Menfi tespit davası borçlunun borcu henüz ödemeden önce borçlu bulunmadığının tespiti için açabileceği bir davadır. Borçlu açtığı bu davayı kazanırsa, takip iptal edilir ve borcu ödemekten kurtulur. Borçlu takipten önce veya takipten sonra bir menfi tespit davası açarak borçlu olmadığının tespitini isteyebilir. Borçlu, alacaklı tarafından bir takip yapılmadan önce menfi tespit davası açabileceği gibi, takipten sonra da açabilir. Ancak her ikisinin takip bakımından doğuracağı sonuçlar farklıdır.

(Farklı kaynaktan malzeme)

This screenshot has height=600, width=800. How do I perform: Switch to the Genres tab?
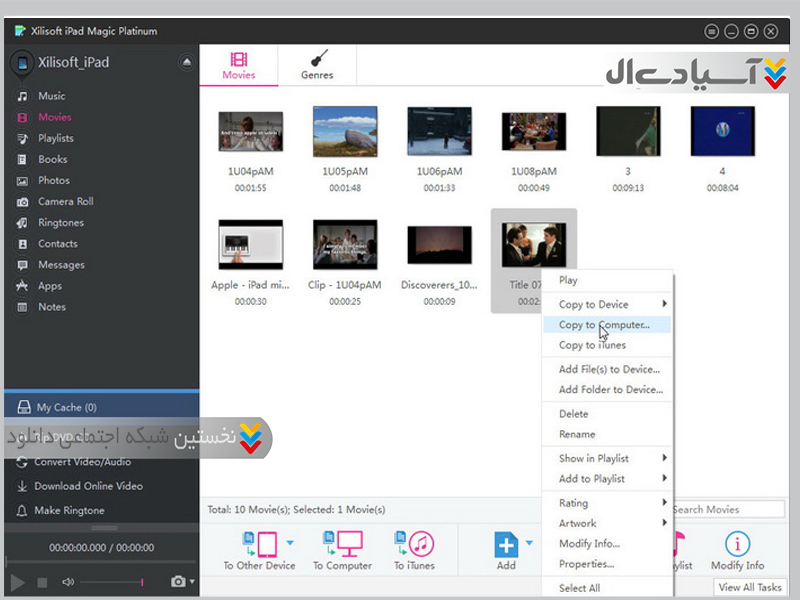point(317,65)
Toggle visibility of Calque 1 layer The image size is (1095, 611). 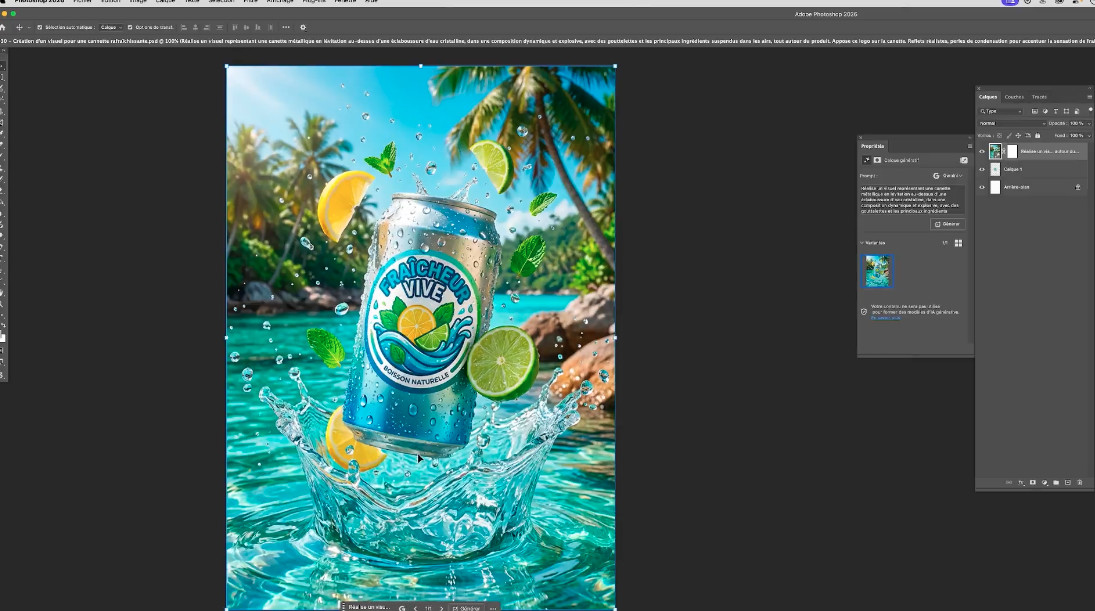click(x=982, y=169)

C-1TAKİPTEN ÖNCE MENFİ TESPİT DAVASI AÇILMASI:
Takipten önce açılan menfi tespit davası, takip yapılmasına engel olmadığı gibi, başlayan takibi de kendiliğinden durdurmaz. Borçlu, alacağın %15’inden az olmayan bir teminat yatırarak, icra takibinin durdurulması için mahkemeden ihtiyati tedbir isteyebilir. MADDE 72/II - İcra takibinden önce açılan menfi tesbit davasına bakan mahkeme, talep üzerine alacağın yüzde onbeşinden aşağı olmamak üzere gösterilecek teminat mukabilinde, icra takibinin durdurulması hakkında ihtiyati tedbir kararı verebilir. Bu karar , alacaklının takip yapmasına engel olmaz; ancak başlatılan takibin olduğu yerde durmasını ve ilerlemesini engeller
C-2 TAKİPTEN SONRA MENFİ TESPİT DAVASI AÇILMASI:
Borçlu takipten sonra da borçlu olmadığının tespiti için bir menfi tespit davası açabilir. Bu davada da borçlunun hukuki yararının olması gerekir. Bu tespit davasında, takipten önce olduğu gibi teminat yatırılıp ihtiyati tedbir kararı alınarak takibin durması sağlanamaz. Ancak alacağın %15’inden az olmayan bir teminat yatırılıp ihtiyati tedbir kararıyla, takip sonunda icra veznesine giren paranın alacaklıya ödenmemesi sağlanabilir. Bunun dışında kural olarak ihtiyati tedbirle hacze veya satışa engel olmak mümkün değildir. Uygulamada, bu hükümden hareketle, henüz haciz yapılmamış veya haciz yapılıp satış yapılmamışsa, borçlu borç miktarını (faizi ve giderlerle birlikte) depo edip ayrıca % 15’ten az olmayan bir teminatı yatırarak mahkemeden ihtiyati tedbir yoluyla takibin durmasını talep etmektedir. Mahkemenin ihtiyati tedbir kararı vermesi durumunda haciz yapılmasına engel olunmakta, teminat karşılığında, davanın sonuna kadar para alacaklıya ödenmemektedir. MADDE 72/III - İcra takibinden sonra açılan menfi tesbit davasında ihtiyati tedbir yolu ile takibin durdurulmasına karar verilemez. Ancak, borçlu gecikmeden doğan zararları karşılamak ve alacağın yüzde onbeşinden aşağı olmamak üzere göstereceği teminat karşılığında, mahkemeden ihtiyati tedbir yoluyla icra veznesindeki paranın alacaklıya verilmemesini isteyebilir.
SONUÇ: Yukarıda arz ve izah olunduğu üzere “YEMEK ÜCRETİ,YURT /YATAKHANE ÜCRETİ, SERVİS ÜCRETİ” hizmetleri verilmediği için iadesi gerekmektedir.
Eğitim ücretleri ile ilgili olarak , Eğitim kurumlarına verilen kıymetli evrakların ÇEK/SENET cebri icra yoluyla tahsiline gidilmeye çalışılması halinde yukarıda beyan edildiği üzere “MENFİ TESPİT DAVALARI” açılması gerekmektedir. Ancak bu davaların açılması haciz ve takip işlemlerini durdurmaz.
Yaşadığımız Süreçte bir çok eğitim kurumu uzaktan eğitim yapmıştır. Taraflar arasında bir anlaşma yoluna gidilerek ücrette indirim yapılması düşünülebilir. Yine eğitim kurumlarının buna yanaşmaması halinde sözleşmenin uyarlanması talebiyle mahkemede dava açılması söz konusudur. Ancak yaşanan somut uyuşmazlıklarla ilgili olarak henüz bir yasal düzenleme ya da yargı kararı tesis edilmemiştir.
Bu makalemiz sadece hukuki tavsiye niteliğindedir.